Le Justicier de New-York
Réalisateur : Michael Winner (un nom prédestiné...)
Année : 1985
Avec : Charles Bronson, Martin Balsam, Gavan O'Herlihy
Genre : Nettoyage au Kärcher (catégorie pur et dur)
Nanarland toujours à la pointe de l’actualité !
Alors que la France se remet tout juste de plusieurs semaines d’émeutes dans les banlieues durant lesquels des milliers de voitures ont été brûlées par des hordes de jeunes délinquants sanguinaires et incontrôlables, sous les yeux d’une police impuissante, la rédaction estime qu’il est de son devoir de présenter son analyse de ces évènements et de s’efforcer d’en tirer des solutions pour éviter que ne se reproduise une crise de cette ampleur. Dans ce but, nous vous proposons aujourd’hui la chronique d’un film qui a tout compris au problème de la délinquance et offre enfin de vraies pistes pour mettre fin à l’insécurité et au surpeuplement dans les quartiers.
Les conclusions de cette enquête sont irréfutables : en banlieue, mieux vaut tirer le premier.
Je ne peux pas regarder un épisode du « Justicier » sans un pincement au cœur. Charles Bronson a joué dans d’innombrables excellents films, mais il n’y a rien à faire. Dans la part de mémoire collective du spectateur lambda, son image est irrémédiablement associée à celle du « vigilante » bas du front et outrancier. Tous passablement nuls à l’exception notable du premier, les films de la série du « Justicier » ne sont pas les seuls du genre dans lesquels Bronson ait tourné, mais ce sont certainement les plus mauvais. Et parmi ceux-là,
Le Justicier de New-York est indiscutablement le plus nanar de tous (même si «
Le Justicier braque les dealers », 4e épisode de la série, remporte la palme du titre le plus crétin).
Le dénommé Rodriguez et son épouse. Il servira plus ou moins de sidekick à Bronson après la mort de cette dernière.

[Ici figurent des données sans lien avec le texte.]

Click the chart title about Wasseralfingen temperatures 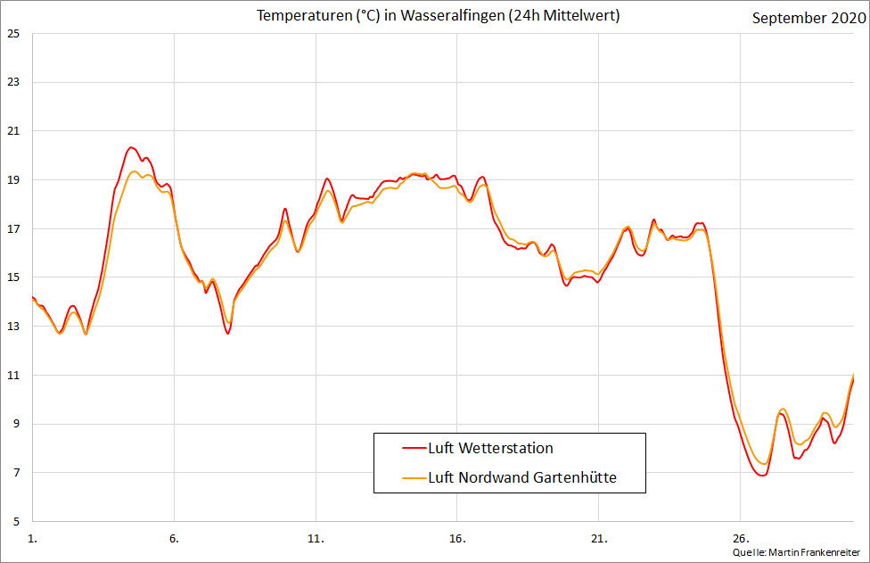pyautogui.click(x=438, y=16)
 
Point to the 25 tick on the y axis pyautogui.click(x=12, y=34)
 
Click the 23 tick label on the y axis pyautogui.click(x=12, y=83)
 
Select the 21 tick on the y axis pyautogui.click(x=12, y=131)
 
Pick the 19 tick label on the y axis pyautogui.click(x=12, y=180)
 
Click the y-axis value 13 pyautogui.click(x=12, y=327)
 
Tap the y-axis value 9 pyautogui.click(x=12, y=424)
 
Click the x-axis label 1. pyautogui.click(x=33, y=539)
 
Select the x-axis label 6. pyautogui.click(x=174, y=539)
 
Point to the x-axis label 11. pyautogui.click(x=316, y=539)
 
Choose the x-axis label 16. pyautogui.click(x=457, y=539)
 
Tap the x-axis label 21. pyautogui.click(x=598, y=539)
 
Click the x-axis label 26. pyautogui.click(x=740, y=539)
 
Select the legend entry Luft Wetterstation pyautogui.click(x=490, y=448)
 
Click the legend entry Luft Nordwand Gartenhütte pyautogui.click(x=522, y=477)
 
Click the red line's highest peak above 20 pyautogui.click(x=131, y=147)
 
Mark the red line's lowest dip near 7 pyautogui.click(x=761, y=476)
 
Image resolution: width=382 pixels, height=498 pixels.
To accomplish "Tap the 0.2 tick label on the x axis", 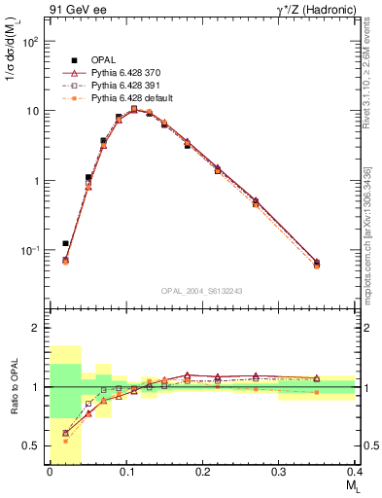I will [202, 471].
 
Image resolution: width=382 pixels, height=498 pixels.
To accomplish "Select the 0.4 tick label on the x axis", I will [355, 471].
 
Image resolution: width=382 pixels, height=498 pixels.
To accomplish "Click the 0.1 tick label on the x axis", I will [125, 471].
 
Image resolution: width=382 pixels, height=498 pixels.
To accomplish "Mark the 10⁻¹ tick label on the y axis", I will [32, 251].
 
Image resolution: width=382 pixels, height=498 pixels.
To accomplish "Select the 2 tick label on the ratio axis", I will [37, 328].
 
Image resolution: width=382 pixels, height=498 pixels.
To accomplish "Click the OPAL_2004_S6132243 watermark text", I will [202, 290].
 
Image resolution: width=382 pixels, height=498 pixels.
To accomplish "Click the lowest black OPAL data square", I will [66, 243].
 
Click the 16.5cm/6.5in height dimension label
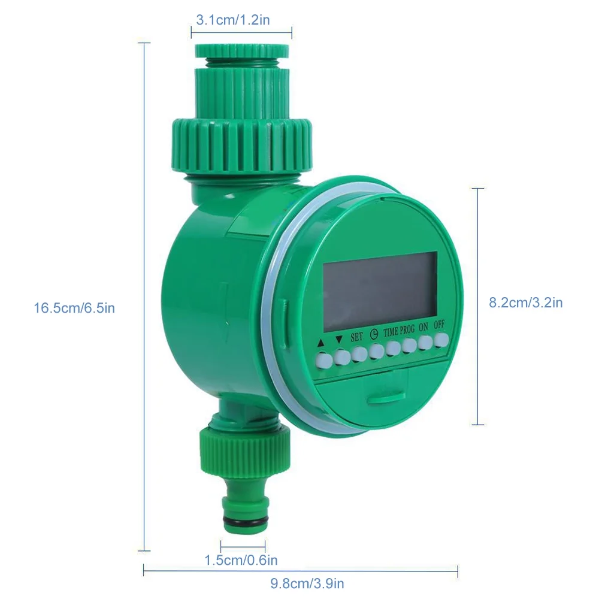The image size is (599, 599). pos(74,308)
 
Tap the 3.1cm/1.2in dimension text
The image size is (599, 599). pos(233,20)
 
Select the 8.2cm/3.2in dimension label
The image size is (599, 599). pos(525,302)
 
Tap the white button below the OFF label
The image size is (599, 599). pos(441,340)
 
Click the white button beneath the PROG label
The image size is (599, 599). pos(410,346)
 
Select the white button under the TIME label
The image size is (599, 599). pos(394,349)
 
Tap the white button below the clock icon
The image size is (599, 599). pos(376,352)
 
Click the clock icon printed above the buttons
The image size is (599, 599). pos(374,335)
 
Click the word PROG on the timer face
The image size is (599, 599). pos(407,329)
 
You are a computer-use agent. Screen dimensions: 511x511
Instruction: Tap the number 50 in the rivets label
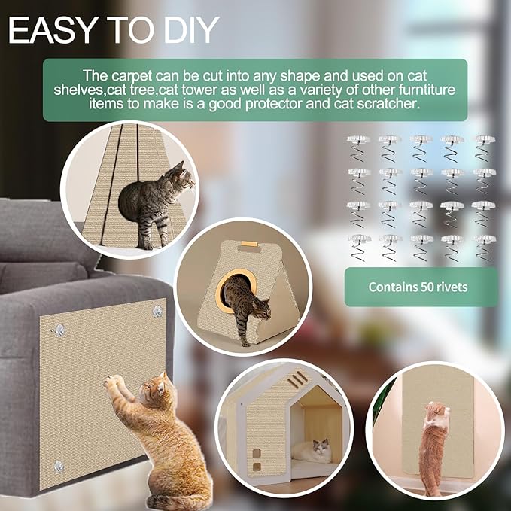point(427,287)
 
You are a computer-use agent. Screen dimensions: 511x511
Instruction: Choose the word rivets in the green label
point(453,287)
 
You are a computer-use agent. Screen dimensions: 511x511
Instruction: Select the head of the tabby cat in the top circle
point(184,179)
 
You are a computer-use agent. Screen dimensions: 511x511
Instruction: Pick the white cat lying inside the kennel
point(310,449)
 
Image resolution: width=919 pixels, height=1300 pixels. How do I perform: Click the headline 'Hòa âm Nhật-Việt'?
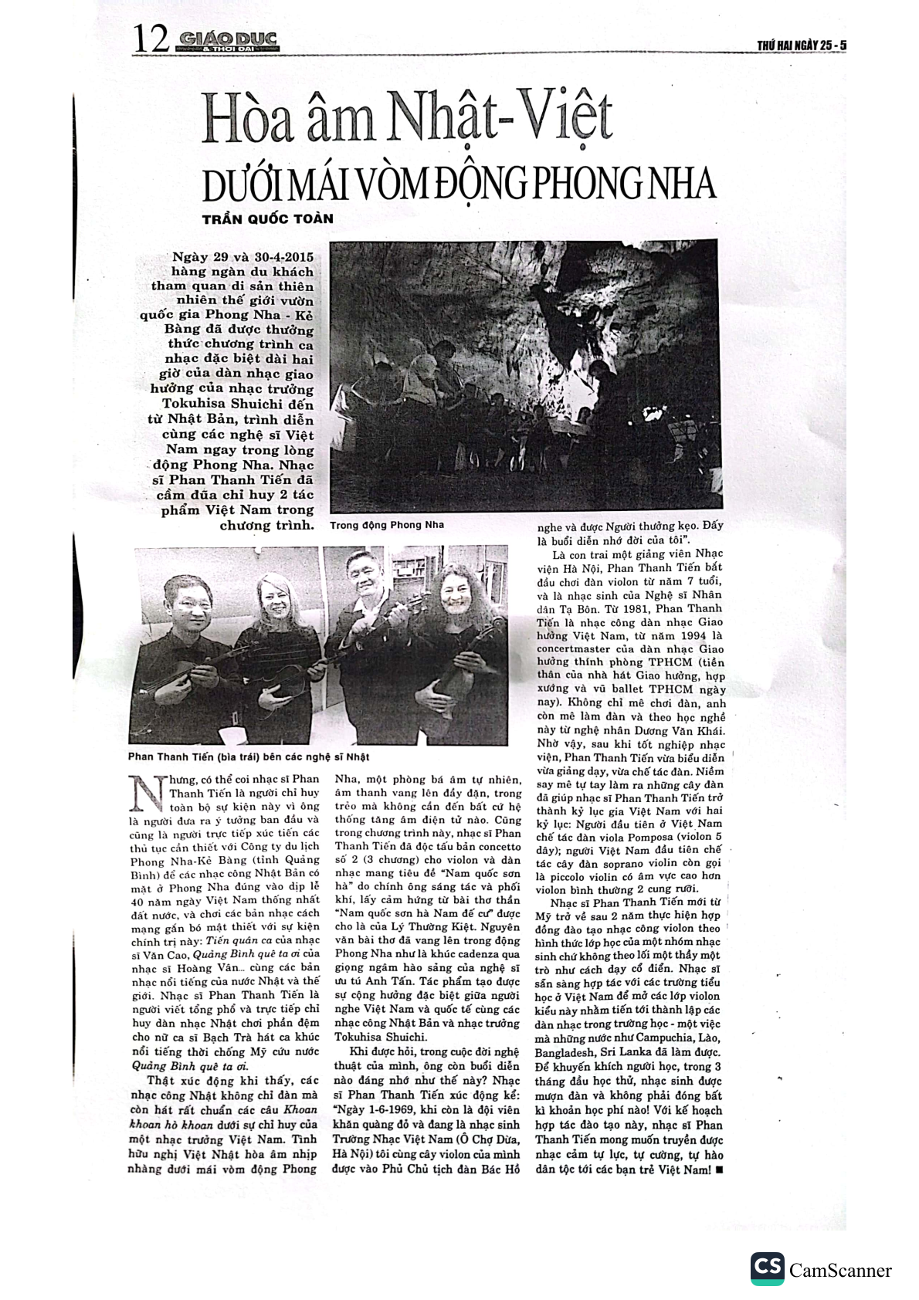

Ce qu’il tient à la main n’est pas du tout une pompe à vélo comme je le pensais au début, mais bien une espèce de fusil à pompe.
Un coup d’œil à IMDB montre que la première suite au "Justicier" a été tournée pas moins de 8 ans après l’original. En fait, c’est la fameuse compagnie Cannon de Golan et Globus qui avait acheté à l’époque le droit de tourner des suite à
Death Wish 1 (le titre américain), produit, lui, par Paramount. Ceci explique la qualité en chute libre de la série, alors même que le réalisateur et l'acteur principal restent les mêmes, le cahier des charges ayant, on peut le supposer, passablement évolué.
Le "Giggler", voleur à l’arrachée à l’air fin et look-alike saisissant de Damian Foster. Les courses-poursuites entre lui et Bronson font penser à une Lada lancée aux trousses de la F1 d’Ayrton Senna.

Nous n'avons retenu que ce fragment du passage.